Долго, пристально, как бы с ужасом, смотрела она на моего пятилетнего сына, и постепенно расширенные атропином глаза ее ширились еще больше, наливались слезами.

— Сидора! — тормошил ее Есенин.— Сидора, что ты?

— Oh! — простонала она наконец, не отрывая глаз от Никиты.— Oh, oh! — И опустилась на колени перед ним, прямо на тротуар.

Перепуганный Никита волчонком глядел на нее. Я же поняла все. Я старалась поднять ее, большую, отяжелевшую от скорби. Есенин помогал мне. Любопытные столпились вокруг. Айседора встала и, отстранив меня и Есенина, накрыв голову шарфом, пошла по улицам, не оборачиваясь, не видя перед собой никого,— фигура из трагедий Софокла; Есенин бежал за ней в своем глупом цилиндре, растерянный.

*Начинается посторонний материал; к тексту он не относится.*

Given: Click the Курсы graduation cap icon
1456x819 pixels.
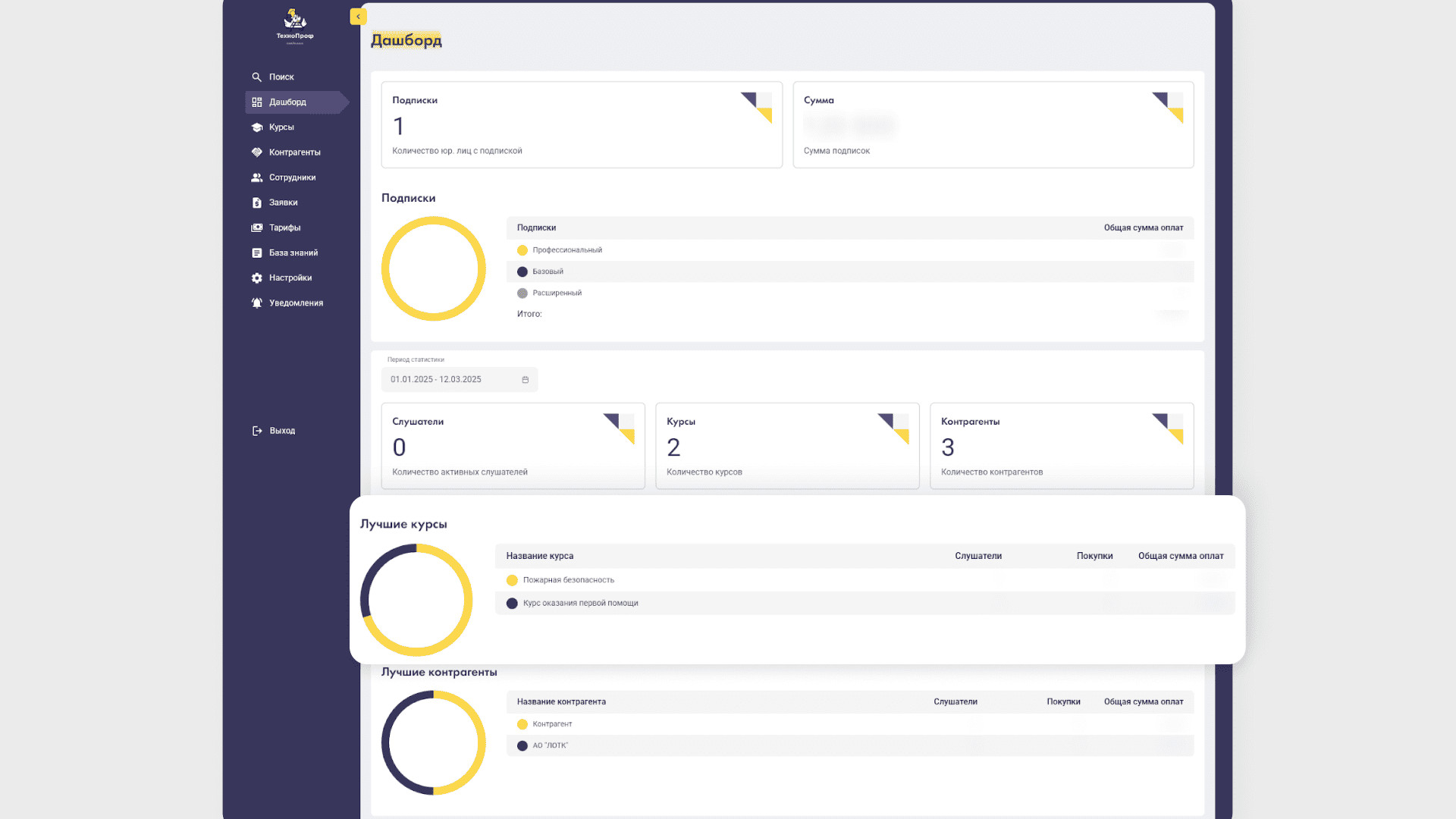Looking at the screenshot, I should 256,127.
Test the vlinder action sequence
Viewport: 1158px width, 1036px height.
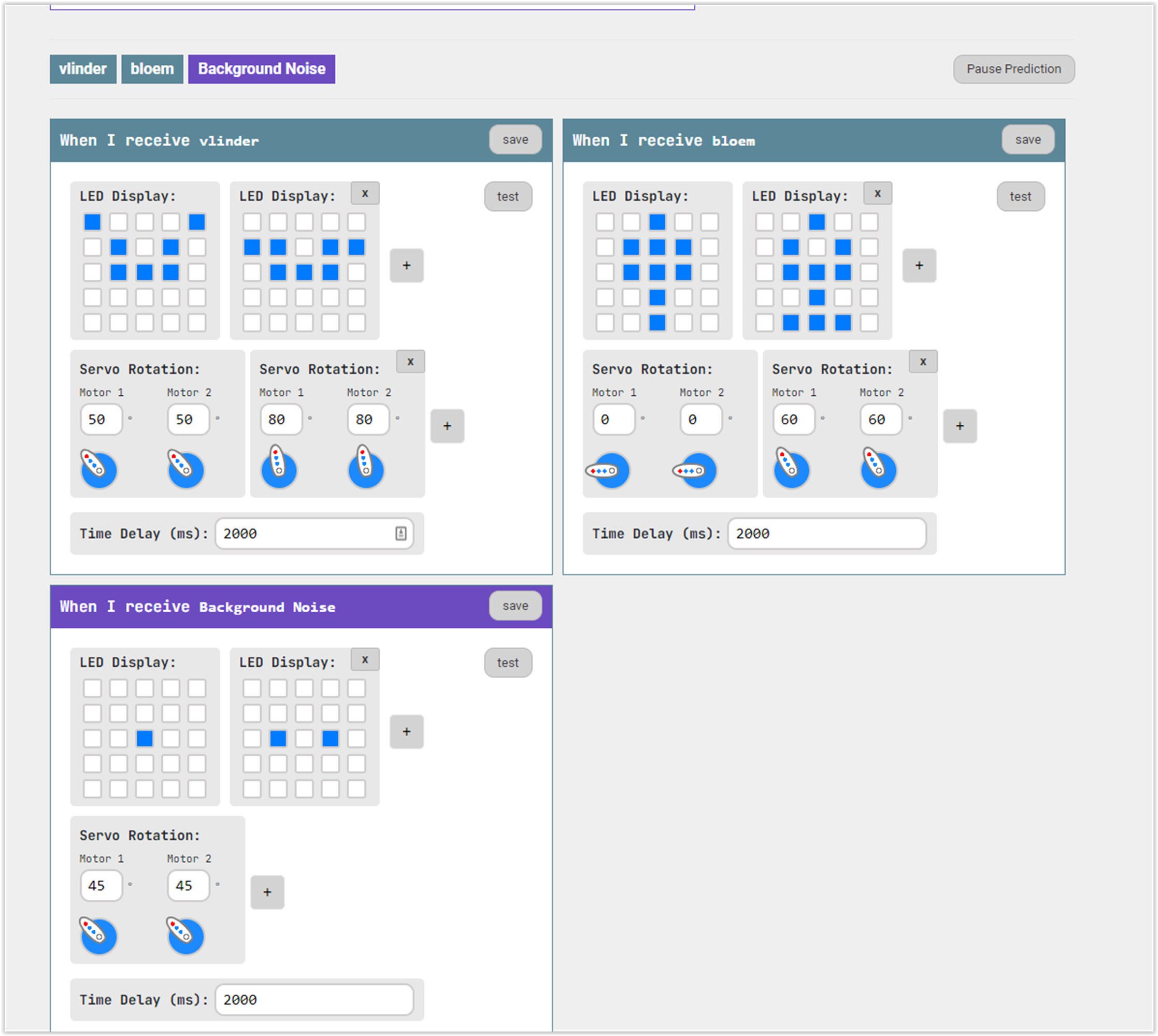[x=508, y=196]
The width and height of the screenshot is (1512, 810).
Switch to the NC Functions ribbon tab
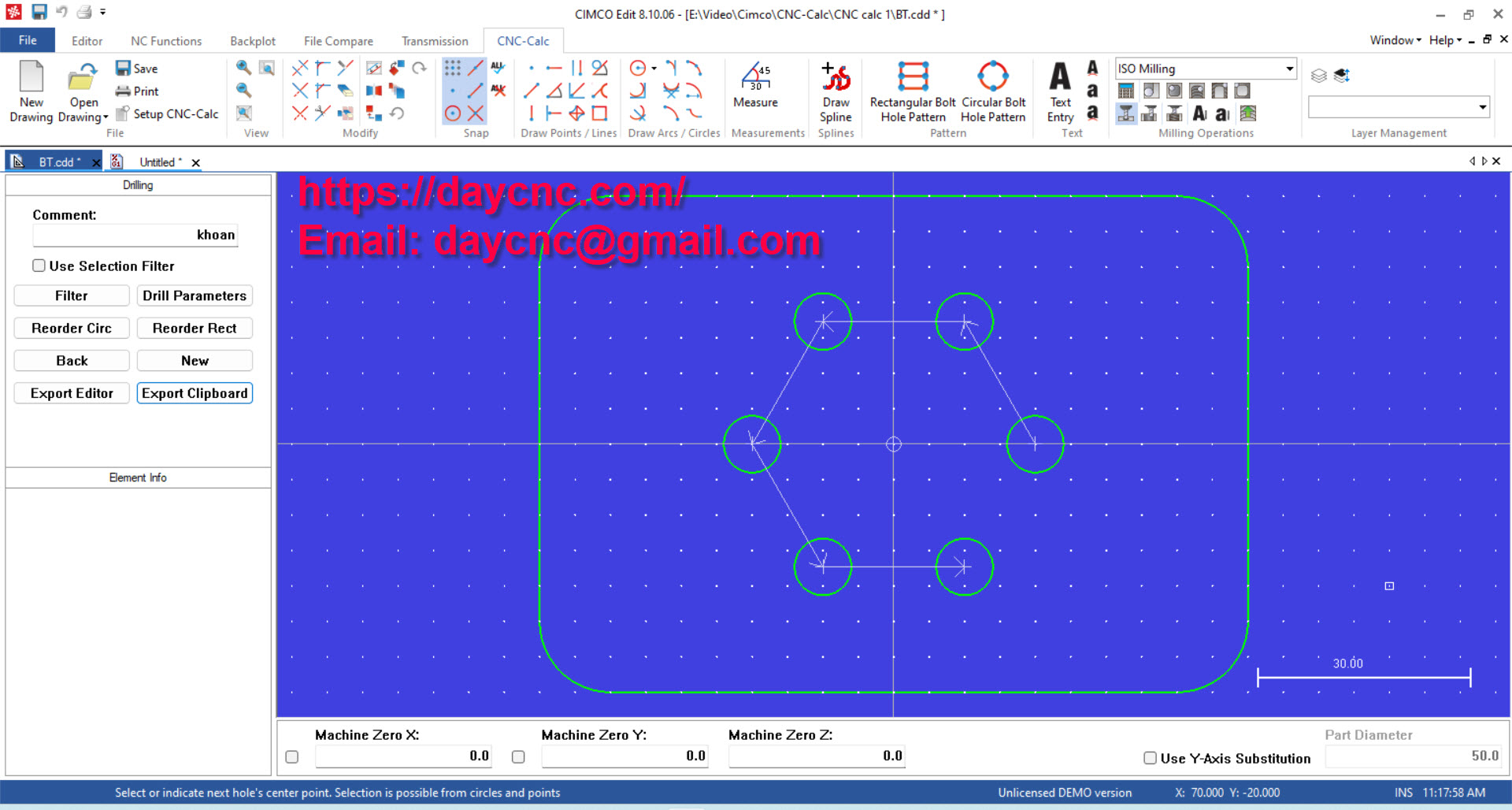tap(166, 40)
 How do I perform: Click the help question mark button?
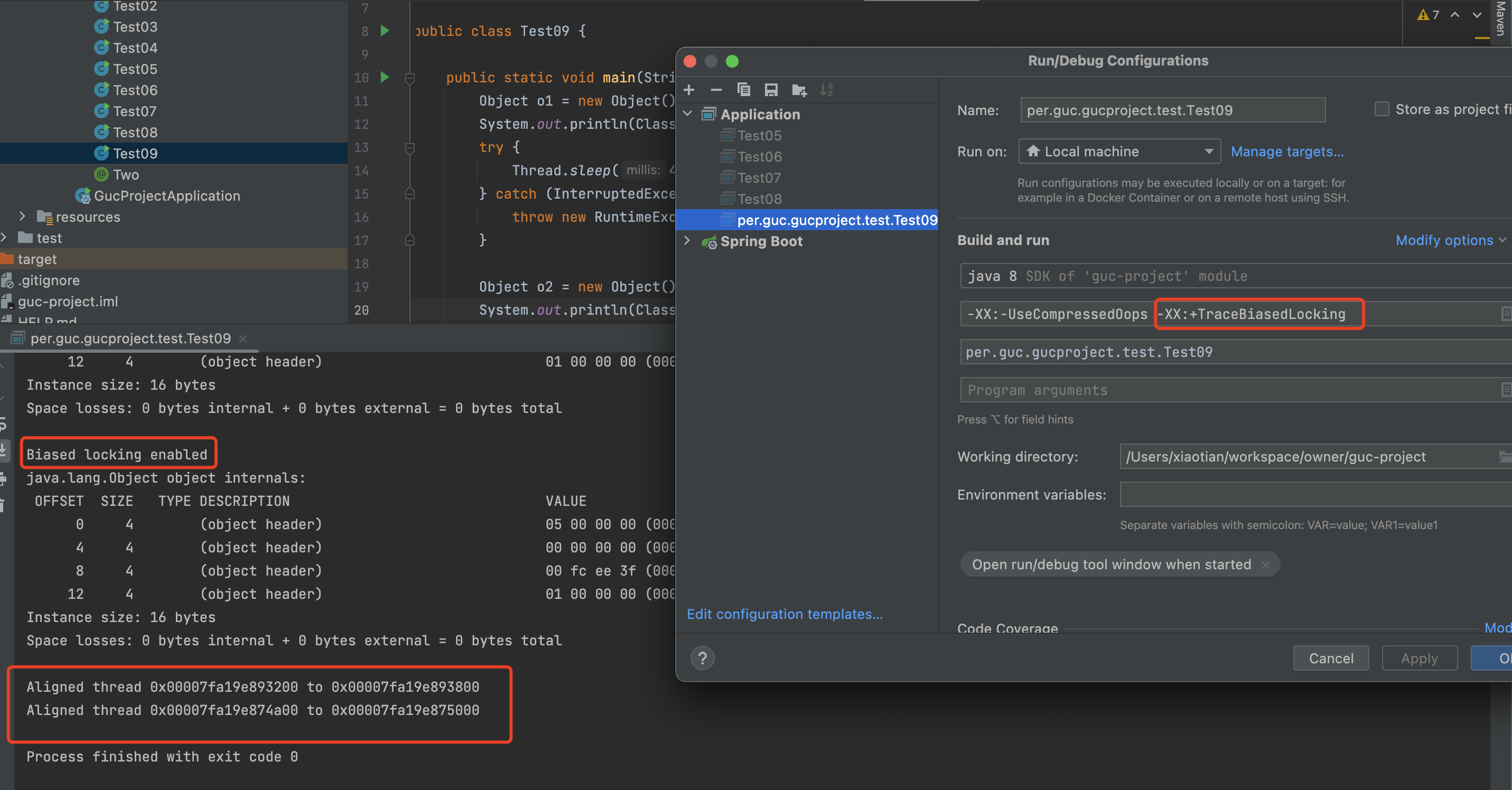click(702, 658)
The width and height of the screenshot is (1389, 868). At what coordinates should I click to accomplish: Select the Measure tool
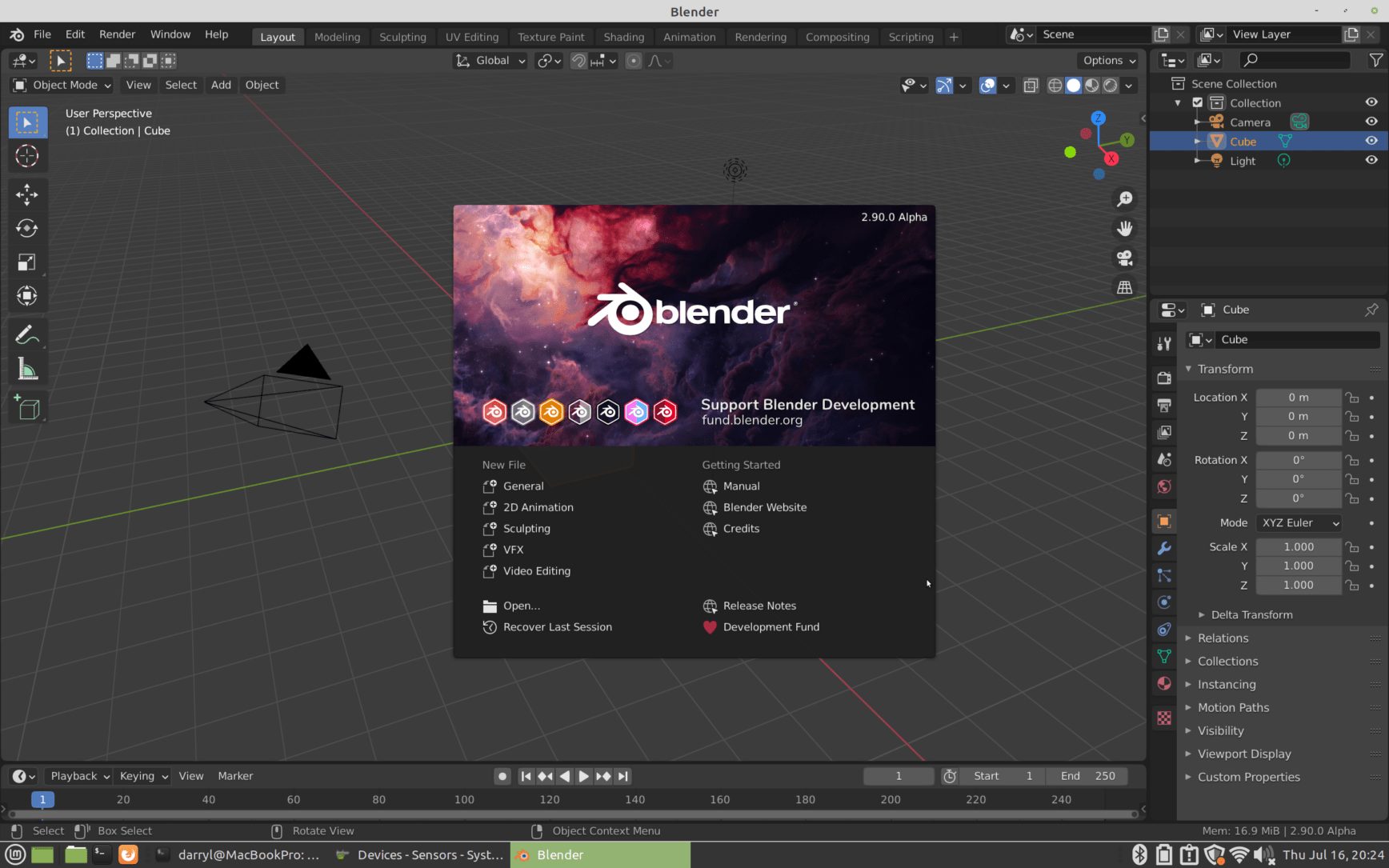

— Сидора,— кричал он,— подожди! Сидора, что случилось?

Никита горько плакал, уткнувшись в мои колени.

Я знала трагедию Айседоры Дункан. Ее дети, мальчик и девочка, погибли в Париже, в автомобильной катастрофе, много лет назад.

В дождливый день они ехали с гувернанткой в машине через Сену. Шофер затормозил на мосту, машину занесло на скользких торцах и перебросило через перила в реку. Никто не спасся.

Мальчик — Раймонд, был любимец Айседоры. Его портрет на знаменитой рекламе английского мыла Pears`a известен всему миру. Белокурый голый младенец улыбается, весь в мыльной пене. Говорили, что он похож на Никиту, но в какой мере он был похож на Никиту, знать могла одна Айседора. И она это узнала, бедная.

В этот год Горький жил в Берлине. — Зовите меня на Есенина,— сказал он однажды,— интересует меня этот человек.

Было решено устроить завтрак в пансионе Фишера, где мы снимали две большие меблированные комнаты. В угловой с балконом на Курфюрстендам накрыли длинный стол по диагонали. Приглашены были Айседора, Есенин и Горький.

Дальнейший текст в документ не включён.